MS Stem Cell Treatments
Many specialized stem cell treatment centers, like Swiss Medica, commonly use multipotent mesenchymal stromal cells (MMSCs) involving millions of these cells being administered to the patient.
According to the treatment providers, the therapy provides enough stem cells to cover the deficit caused by age, exceeding the amount lost over the course of a lifetime by thousands of times. Patient reports have claimed that this has caused symptoms of the disease to improve with an improvement of health and increased feeling of rejuvenation.
Type 2 Diabetes
Diabetes Type 2 is a chronic disease that occurs when cells fail to convert glucose produced from food or stored in the liver to energy.
Type 2 diabetes blood sugar testThe increased level of glucose in the blood (referred to as hyperglycemia) results in negative consequences for the major systems of the body with pronounced effects on the heart, blood vessels, nerves, eyes, and kidneys, in addition to increasing the overall likelihood of premature death.
Glucose blood levels are normally regulated by a hormone called insulin that is secreted by the pancreas.

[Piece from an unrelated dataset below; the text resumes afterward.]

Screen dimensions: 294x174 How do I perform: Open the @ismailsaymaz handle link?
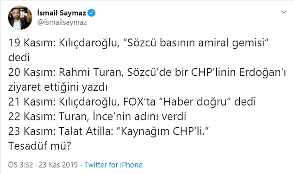62,23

The disease develops when the pancreas either cannot produce enough insulin or when the body cannot effectively use the insulin that has already been produced.

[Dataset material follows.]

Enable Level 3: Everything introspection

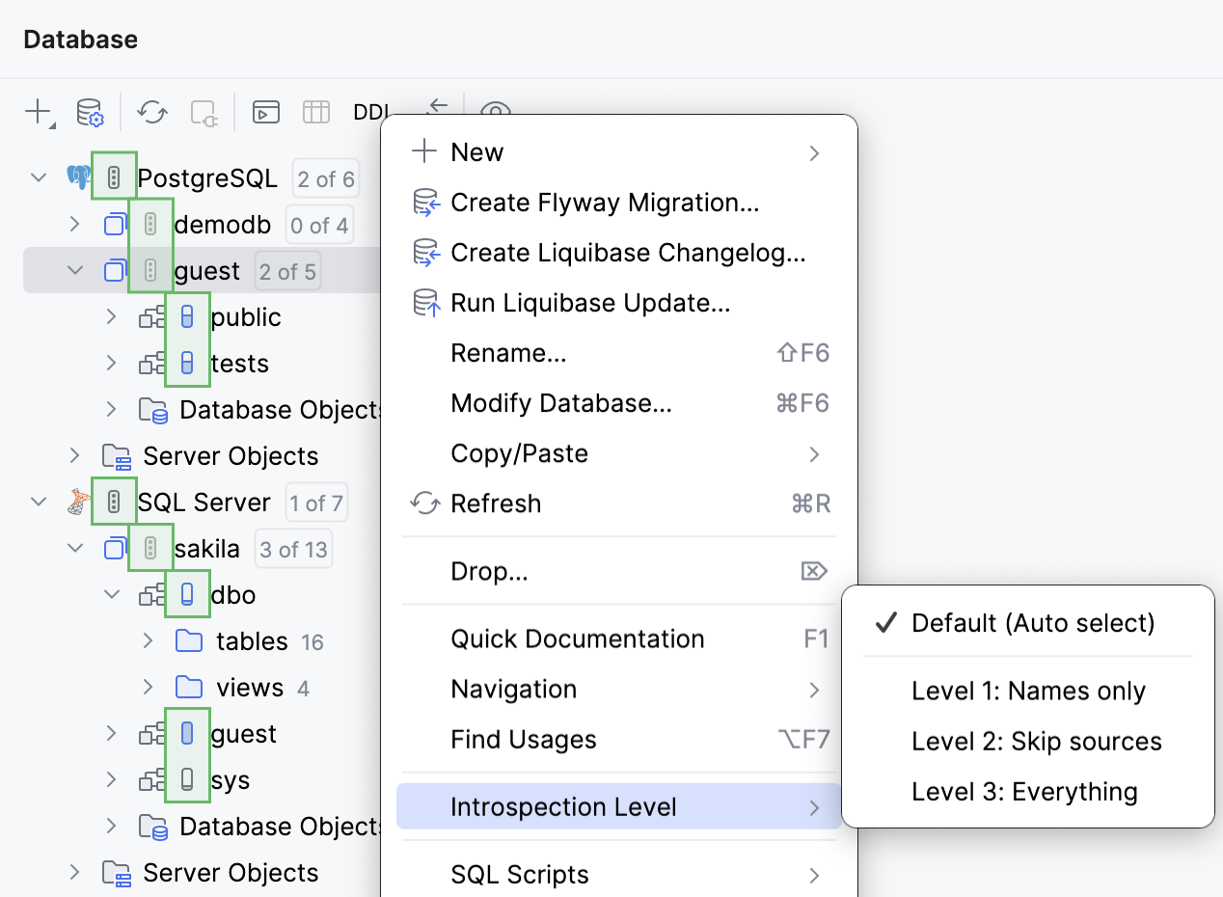[x=1023, y=791]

Type 2 diabetes is often referred to as a “lifestyle disease” (resulting mainly from diet and lack of exercise) while the less common Type 1 diabetes often develops from birth and is a result of the immune system destroying the pancreas beta cells that secrete insulin.
Insulin injections have been a common therapy for managing diabetes, however stem cell research has shown possibilities for alternative treatment.
Studies: Stem Cell Treatment for Diabetes
Many research studies and scientific investigations have been conducted to explore new treatments for diabetes using stem cells.
Many of the results have determined that there are challenges that must be addressed before stem cells can be used to regenerate the pancreatic islets – groups of cells located in the pancreas.
Many researchers have agreed that following the development of suitable treatment protocols, stem cells could theoretically be used to treat diabetes.
The initial step requires the isolation and expansion in vitro of a homogenous population of precursor b-cells derived from donor tissue. Following the generation of these cells they could either (a) be induced to differentiate into insulin-producing cells and transplanted into the diabetic patient’s liver, or (b) be injected into the patient along with other stem cell stimulators for the purpose of moving into the injured islets of the pancreas and then differentiated for the creation of a self-renewing b-cell population.
The current sentiment seems very positive in consideration that diabetes is a disease with a major deficiency in the functioning of one type of cell. Researchers continue to investigate more about the mechanisms that govern stem cell programming, how they differentiate and how they renew. Increasing studies exploring the ability to identify, isolate, and culture stem cells may one day make stem cells the basis for the treatment of diabetes.
Current Stem Cell Treatments for Diabetes
Different clinics use different approaches and protocols. In particular, professionals at the Swiss Medica clinic use a multi-stage treatment that lasts 1-2 weeks.
The procedure involves multipotent MSCs obtained from either the patient’s own tissues (bone marrow, adipose tissue, peripheral blood or oral mucosa) or from donor sources (placenta, umbilical cord, etc). The dual-stage process involves cell product collection and treatment injection.
A Final Word
The idea that certain cells can transform and regenerate diseased and damaged cells in the body remains as a growing area of scientific research with promising results.
Conditions like Chronic Obstructive Pulmonary Disorder, Multiple Sclerosis and Diabetes affect millions – yet effective cures have not been found.
Stem cell therapy has shown promise in improving all these conditions, and scientific research continues to provide evidence that these treatments may form the basis of medical innovation in the future.